Work instructions: Write what comes next in the discussion of an accessible high contrast mode below, picking up after its last sentence.

Text under study:
An Accessible High Contrast Mode
This is not done!! Not sure when I will finish this, but this is one way to think about meeting WCAG contrast requirements.
- darken the default palette by 40%
- still use white/black text for blocks because of this.
- Create a new 'design' mode which is largely based off flat design
- This design sets large fonts
- Create a new theme called 'high contrast' which uses the high contrast colors
TODOs:
- Flat mode buttons look ugly. I tried to add a border (we need to remove the gradient)
- The design mode menu checkboxes are broken
- I think 40% is too much. Maybe 30% or 25% darker?
- With darker blocks, should we use a light mode, or possibly a
- slightly lighter dark mode background?
- We should darken the font (to be closer to #000) in dialogs and other places
- We should increase the base font size in dialogs and related places by a bit
- The green/red boolean toggle will need adjustment
A smattering of screenshots:
Some are from: https://multiple-contrast-checker.netlify.app which I used to generate the color tables. we probably want to verify the hex codes match what are the rgb values in Snap! because I used copilot to convert them but they look close enough.
Project with all C-shaped blocks to test zebra coloring and combos Untitled-2.xml
Also, the scroll bars are definitely too big, and I think this 2X larger as a default for a large font mode is probably a bit much. This does highlight a couple edge cases with accounting for the positioning of a scrollbar in a scroll frame
Wow, this is already really nice and even ... beautiful! Do you want me to pull it into production already, or should we keep working on it and perhaps pull it into dev?
Let's wait a bit -- we need to fix the menus and sliders before pulling to dev, definitely not production yet. :)
thanks, it's already really neat!!
@jmoenig OK! I think this is quite close. It's not perfect, but probably good enough for dev mode, and nearly good enough for production (one bug, I think).
There's a few things:
- I did try to add subtle outlines to all buttons in flat design, which I think is useful for everyone.
- When you load Snap! from a previously saved flat design setting, it doesn't apply the same settings/colors for some reason. This is the one bug that I think still exists.

Records shown:
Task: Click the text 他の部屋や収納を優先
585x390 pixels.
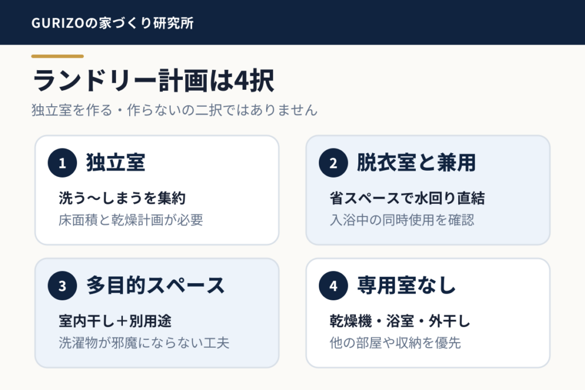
==
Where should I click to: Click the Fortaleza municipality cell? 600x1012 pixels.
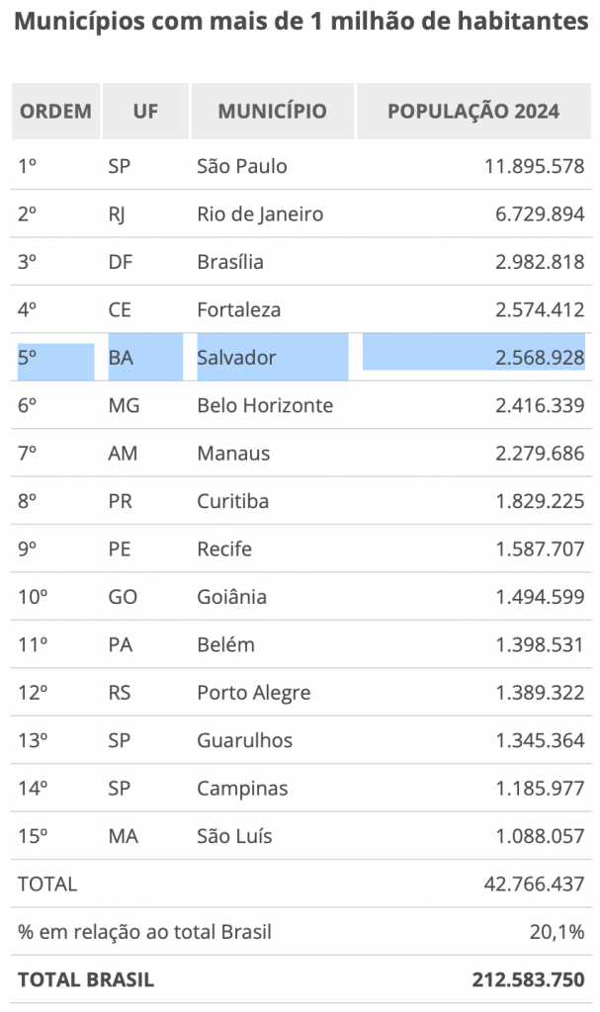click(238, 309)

Reply:
Some things I am not sure about, and there's lots of little things to tackle over time:
- Should we have a white outline (very visible) in the high contrast setting or something a little more subtle? (We could go 'thicker' but that actually looked weird...) -- This would be good to get feedback from others one, I'm not set on any one color. I do think a more contrasty outline is beneficial though.
- 'large text' I think makes more sense as a morphic design setting (kinda like flat mode) and high contrast is saved in the IDE (as a theme). This was the most reasonable way I could see separating this two, but there are lots of edge cases. When I save the setting, I save the design as
large-text-flat. In theory we could create a new saved setting for font-mode or large-text or something, but it felt like there was already a lot of settings, and I think flat mode is a little less to visually process... - In high contrast mode, the dialog titles are now a bit darker
- I did a bit of refactoring for how settings are saved and loaded for some classes so it'd be easier to restore the values. Still a little clunky, but I'm not sure there's a perfect option.
In the future, we might want to separate the dialog title color from the button highlight color, but as long as they are the same, I tried to tweak the color so it's good for both black and white text.
For later, mostly for myself:
- Tweak the red/green of the boolean block in high contrast mode
- the active highlight in list items in high contrast mode is too dark for black text
- the text+scrollbars exceed the boundaries of ScrollFrameMorph's by a pixel or two in each direction (not a big deal in practice, but more noticeable with large scrollbars and fonts. This has been there for a while.)